Elizabeth Rouse y el Pacto de los Seis Tronos

Capítulo 22: Lástima y Furia

El enfrentamiento entre Zerek y Narel había terminado, pero el eco de su batalla aún vibraba en el aire. Mientras los magos de mantenimiento limpiaban la plataforma de obsidiana con torrentes de luz plateada, Elizabeth permanecía en silencio en su palco real, repasando el combate en el cristal de transmisión.

Observaba una y otra vez la forma en que Narel había desmantelado la estrategia de Zerek, no con fuerza, sino con una creatividad y un control sobre la realidad que eran francamente aterradores. En cada una de sus vidas pasadas, Zerek siempre había sido una de las mayores amenazas, un depredador de mente fría e intelecto superior. Verlo derrotado de una manera tan absoluta y casi casual por el príncipe holgazán había destrozado todas sus preconcepciones.

Narel era una incógnita. Un poder antiguo disfrazado de apatía. Y por primera vez, Elizabeth consideró una nueva estrategia. Su misión, el pacto con el Consejo, era eliminar a los príncipes. Pero las reglas solo decían que no debían quedar pretendientes en pie. No especificaban que debían morir. ¿Y si Narel, un ser que parecía valorar una nueva experiencia por encima de cualquier corona, pudiera ser persuadido? ¿Atraído a su causa?

La idea de tener un aliado con sus habilidades, alguien capaz de decantar guerras enteras si se sentía lo suficientemente motivado, era una posibilidad tan tentadora como peligrosa. La idea le pareció lógica, casi agradable.

Pero aquella cavilación se disolvió tan rápido como llegó, arrancada de su mente por la voz del Mago Portavoz, que resonó de nuevo por el coliseo. —¡Damas y caballeros! ¡Tras ese emocionante duelo, nos preparamos para el combate que definirá el tercer y cuarto puesto! ¡Un enfrentamiento entre dos de los más brillantes jóvenes de su generación! ¡El Príncipe Hechicero Mayron de Lunethra contra el Príncipe Científico Zerek von Vireon!
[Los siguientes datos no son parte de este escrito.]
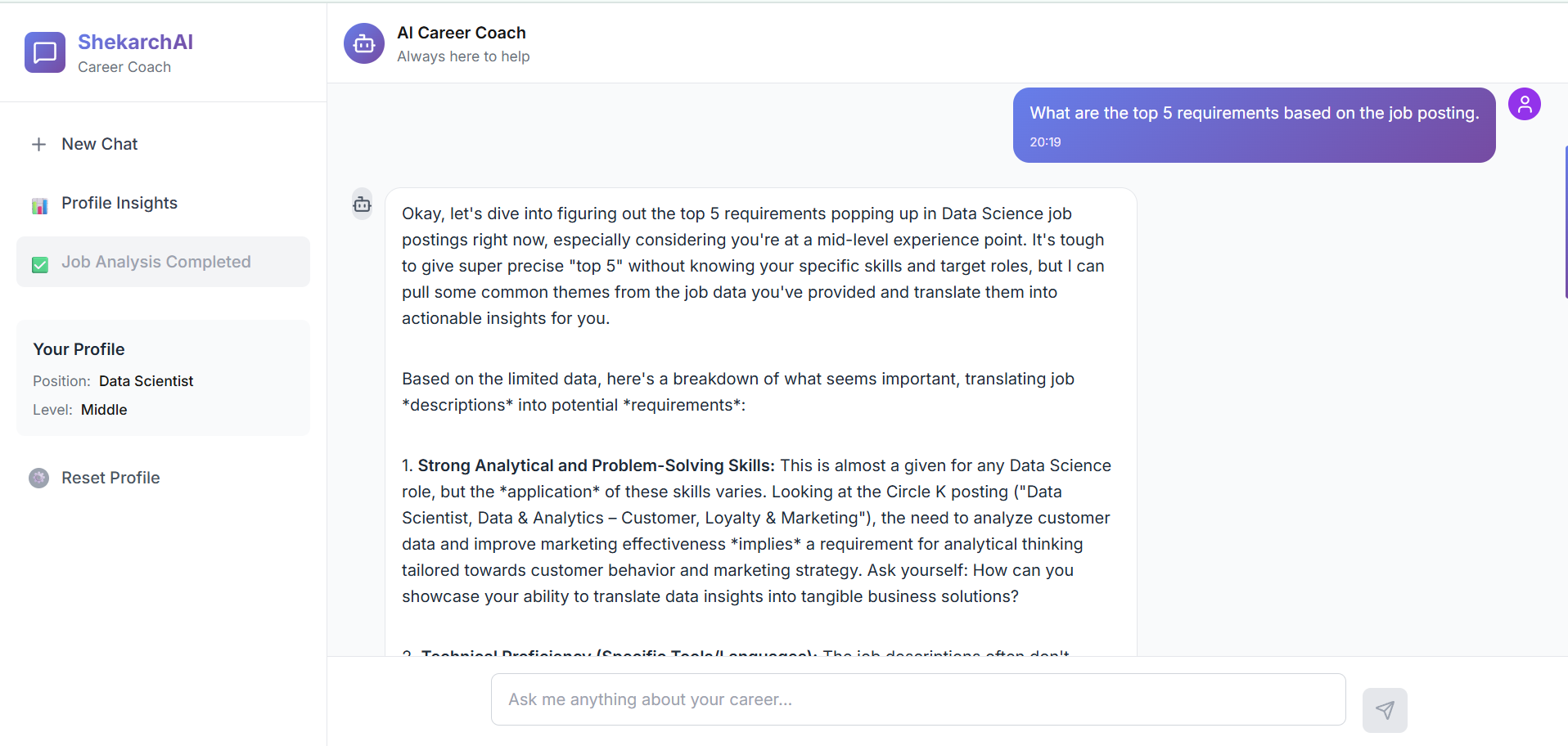Click the Reset Profile circular icon
Screen dimensions: 1568x746
pyautogui.click(x=38, y=479)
Elizabeth sintió una punzada de fastidio. Su mente, que volaba por los reinos de la alta estrategia, fue arrastrada de vuelta a la tierra para presenciar lo que prometía ser una masacre. Lo último que deseaba ver era a Mayron, el prodigio humillado, retorciéndose de nuevo en el suelo bajo el sádico y calculado control de Zerek. El espectáculo de su derrota contra Dren ya había sido suficiente.

Mayron… pensó con una mezcla de lástima y desdén. Hasta su nombre suena como el de alguien fácil de golpear. Ojalá tuviera la sensatez de rendirse de inmediato y ahorrarse el suplicio.

—No parece muy entusiasmada, Alteza.

La voz de Sir Veldora la sacó de sus pensamientos. —No disfruto de las torturas unilaterales, Sir Veldora —respondió con desgano—. Esto no será un combate. Será una lección de crueldad.

—Joven princesa —intervino Vincent con su tono grave y didáctico—, un gobernante no tiene el privilegio de apartar la mirada. Debe aprender a contemplar incluso las ejecuciones públicas con entereza y sin temblar. Cada evento, incluso una derrota, es una fuente de información. Observe. Aprenda.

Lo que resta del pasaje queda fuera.